TASK INSTRUCTIONS>
(a) In the text on data center power, what does the new law mandate?
(b) Reproduce the passage of the text on data center power from "What should we" up to and including "will join me.".
(c) Name every percentage figure that appears in the text on data center power.

TEXT EXTRACT>
In a recent article, Mahope addresses the issue of how software efficiency is impacting data center planning. This article rang particularly true for me as I've recently been pushing the concept of optimizing TPS/watt. As the article states, data centers are becoming constrained by power. (Technically power and cooling, but reduce your power consumption, you reduce your cooling problem so I focus on power).
How big is the power problem? Well, it's big enough that vendors are starting to market their energy efficiency as a feature. It's also big enough that a new law has been passed, mandating the EPA to study power consumption in data centers (government and private) in the United States. I'll skip the comments about how that will help, but needless to say, if it made the Congressional docket, there must be something to it.
What should we be doing in our software architecture to improve this? There are some concrete steps that I have started taking and hopefully other architects will join me.
Measure transactions/watt. This is a new metric for me. But if you don't measure it, you can't improve it. SPEC has formed a power and performance committee which will be useful for an initial calibration of vendor equipment, but ultimately the transactions you need to optimize are yours. It may be hard to initially set targets for transactions/watt but measuring and monitoring the metric will certainly lead to better awareness of how the application is doing over time.
Drive up server utilization. Large deployments tend towards specialization of servers to ease with management and to segment availability. This leads to situations where server utilization is incredibly low. It's not unusual to see server pools be created to provide isolation of new service. The initial traffic volume will use 50% of one server. Availability design requires three servers to meet SLA. So you now have 3 servers running at 17% utilization, essentially wasting 83% of their watts. There is an opportunity to leverage virtualization to provide logical isolation while driving utilization higher. Alternately, M+N fail over solutions where the fail over nodes are shared across many primaries can also help.

DATASET>
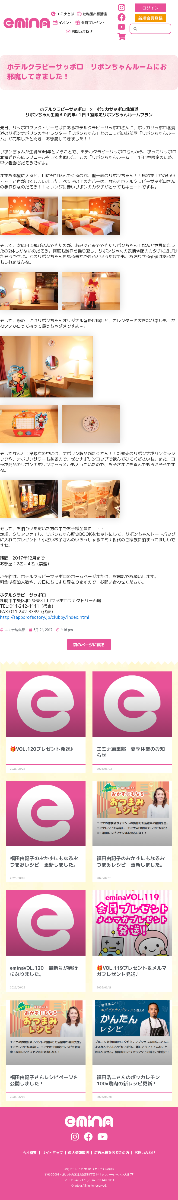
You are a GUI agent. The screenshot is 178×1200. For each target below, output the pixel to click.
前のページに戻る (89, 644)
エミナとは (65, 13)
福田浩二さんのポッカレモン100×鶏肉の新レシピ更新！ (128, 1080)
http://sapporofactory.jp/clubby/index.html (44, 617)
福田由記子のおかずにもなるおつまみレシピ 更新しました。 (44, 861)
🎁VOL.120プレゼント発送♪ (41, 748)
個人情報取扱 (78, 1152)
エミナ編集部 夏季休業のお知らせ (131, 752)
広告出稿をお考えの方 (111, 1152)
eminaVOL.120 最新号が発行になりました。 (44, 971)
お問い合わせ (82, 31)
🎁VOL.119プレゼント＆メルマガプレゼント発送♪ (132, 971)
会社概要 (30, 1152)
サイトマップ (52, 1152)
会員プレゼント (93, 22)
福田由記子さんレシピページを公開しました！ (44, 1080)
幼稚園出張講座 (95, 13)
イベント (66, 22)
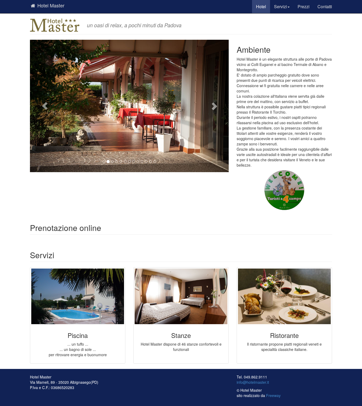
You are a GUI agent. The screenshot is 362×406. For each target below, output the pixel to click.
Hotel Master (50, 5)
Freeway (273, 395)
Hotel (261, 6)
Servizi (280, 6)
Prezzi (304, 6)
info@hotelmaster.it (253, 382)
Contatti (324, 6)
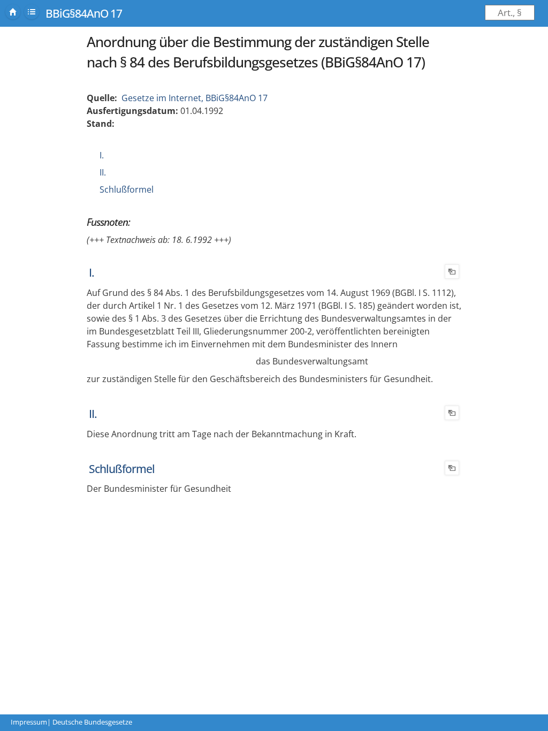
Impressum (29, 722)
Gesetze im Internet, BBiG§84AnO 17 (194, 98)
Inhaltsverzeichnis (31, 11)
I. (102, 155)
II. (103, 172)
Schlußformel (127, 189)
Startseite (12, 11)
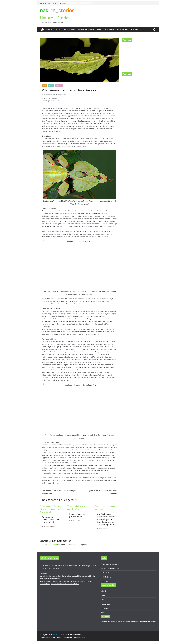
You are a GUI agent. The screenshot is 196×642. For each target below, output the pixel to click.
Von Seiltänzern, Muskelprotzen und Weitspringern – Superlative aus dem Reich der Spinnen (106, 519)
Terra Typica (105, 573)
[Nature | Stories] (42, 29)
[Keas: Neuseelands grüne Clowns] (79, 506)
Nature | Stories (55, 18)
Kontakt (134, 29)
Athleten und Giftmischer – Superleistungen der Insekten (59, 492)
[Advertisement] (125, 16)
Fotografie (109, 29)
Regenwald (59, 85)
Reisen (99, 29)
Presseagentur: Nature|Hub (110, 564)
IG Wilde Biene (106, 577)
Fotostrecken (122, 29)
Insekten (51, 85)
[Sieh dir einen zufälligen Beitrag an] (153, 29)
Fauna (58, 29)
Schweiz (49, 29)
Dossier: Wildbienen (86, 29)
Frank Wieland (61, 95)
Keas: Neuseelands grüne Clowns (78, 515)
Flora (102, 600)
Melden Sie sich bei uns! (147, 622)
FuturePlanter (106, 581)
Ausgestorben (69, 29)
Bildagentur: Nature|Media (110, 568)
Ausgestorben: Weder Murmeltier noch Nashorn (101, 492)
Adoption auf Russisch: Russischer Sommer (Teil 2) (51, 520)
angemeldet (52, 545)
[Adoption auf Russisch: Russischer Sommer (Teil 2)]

EXERCISE RESPONSES>
(a) It mandates the EPA to study power consumption in data centers, government and private, in the United States.

(b)
What should we be doing in our software architecture to improve this? There are some concrete steps that I have started taking and hopefully other architects will join me.

(c) 50%, 17%, 83%